Count the lines in the records below that contain the word "value". Reply with the number only.

# START OF DATA SHOWN

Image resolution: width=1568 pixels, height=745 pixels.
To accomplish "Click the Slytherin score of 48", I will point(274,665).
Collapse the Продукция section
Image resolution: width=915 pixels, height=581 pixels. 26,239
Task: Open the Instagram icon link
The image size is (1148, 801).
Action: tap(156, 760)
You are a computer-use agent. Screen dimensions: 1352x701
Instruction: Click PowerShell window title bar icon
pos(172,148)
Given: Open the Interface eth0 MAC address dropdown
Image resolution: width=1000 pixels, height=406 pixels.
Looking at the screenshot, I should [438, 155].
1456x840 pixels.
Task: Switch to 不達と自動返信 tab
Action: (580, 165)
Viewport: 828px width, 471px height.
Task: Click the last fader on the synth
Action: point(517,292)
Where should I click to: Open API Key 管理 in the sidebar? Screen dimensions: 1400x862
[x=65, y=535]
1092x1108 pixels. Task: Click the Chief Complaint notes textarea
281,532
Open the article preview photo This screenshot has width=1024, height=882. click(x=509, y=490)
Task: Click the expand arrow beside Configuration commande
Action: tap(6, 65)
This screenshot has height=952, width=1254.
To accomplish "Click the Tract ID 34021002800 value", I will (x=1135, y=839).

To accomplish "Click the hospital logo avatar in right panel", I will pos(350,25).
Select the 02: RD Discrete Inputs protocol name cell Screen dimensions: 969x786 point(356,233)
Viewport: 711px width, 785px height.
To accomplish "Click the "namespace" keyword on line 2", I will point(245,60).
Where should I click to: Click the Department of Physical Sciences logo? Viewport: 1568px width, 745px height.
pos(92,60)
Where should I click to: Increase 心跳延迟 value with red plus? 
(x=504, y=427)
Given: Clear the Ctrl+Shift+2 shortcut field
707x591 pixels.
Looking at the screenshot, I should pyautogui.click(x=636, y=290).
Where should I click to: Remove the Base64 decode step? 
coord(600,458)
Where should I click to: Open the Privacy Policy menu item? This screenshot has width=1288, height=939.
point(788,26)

# END OF DATA SHOWN

■ **SOLUTION TO THE EXERCISE**
2